Program Note for HALF OFF at Woolly Mammoth Theater

Harry Kondoleon is one of our nation’s most original playwrights. In a heightened, whimsical style that fuses comic and tragic elements, he attempts things few playwrights dare.

For nearly five years Harry has been living with AIDS, and the experience has had an impact on his writing. In earlier plays including Christmas on Mars (1983) and The Vampires (1984), the characters struggled to connect with one another but were ultimately defeated by their dysfunctional personalities. In plays of the past few years, however, including Love Diatribe (1990) and The Houseguests (1993), the characters are even more blind and lost, but miraculously find their way toward last-minute expressions of love. Ironically, as the universe in Harry’s plays becomes darker and more tragic, the heartbeat at its center grows stronger.

Among these recent plays, Half Off is the most mysterious, complex, ambitious, and joyful. Here, love’s triumph is not a last-minute miracle, but a gradual unfolding that proceeds in waves – allied with honesty, forgiveness, and a dose of righteous anger.
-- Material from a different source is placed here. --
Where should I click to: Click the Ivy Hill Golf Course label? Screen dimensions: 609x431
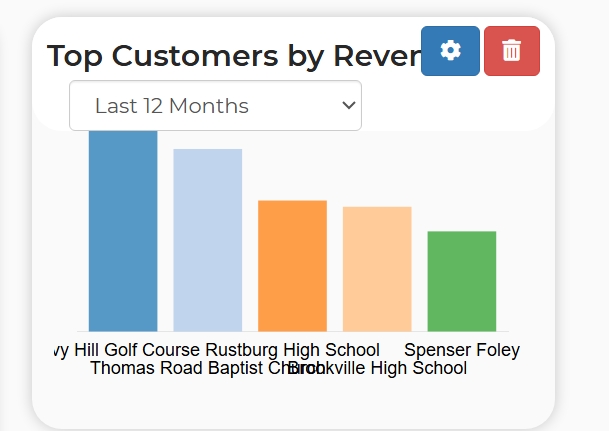127,350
Layers of denial must be peeled away one at a time, and finally the characters reveal their truest selves.

What makes Half Off so ambitious is that it embraces the theatre as a place of communion and genuine art, not a forum for TV storytelling. The basic situations and conflicts are established with lightning speed, but these are merely a springboard for an array of delicate relationships, provocative attitudes, poetic insights, and odd rituals. In Act II, the play becomes more and more improvisatory, the “fourth wall” less and less present. As in Pirandello’s best-known drama, the characters are cut adrift from any simple narrative thread – something like “six characters in search of a family.” The audience must keep finding new levels on which to relate to the play, as the actors sift through questions of love, hate, life, death – the big topics.

For the first time since Zero Positive (1988), the theatre itself returns as a central metaphor in a Kondoleon play. The theatrical “bridal pageant” that opens Act II is only one of several artistic happenings in Half Off. Songs, paintings, dances, theatrical displays – all have healing powers. The arts are everywhere, begging a comparison to a late Shakespeare play, The Tempest, which shares with Half Off a melancholy sense of farewell to the theatre and to life.

The place Half Off reaches is not simple, but ambiguous. Love triumphs over hate, but it is love with severe limits. The characters come close to truths they can barely glimpse.

Uncertainty reigns in the final image.

What emerges, however, is a statement about human solidarity. Alone, we are lost. Together, we can overcome the inevitable sadness of human existence, and perhaps discover the enormity of our spirits.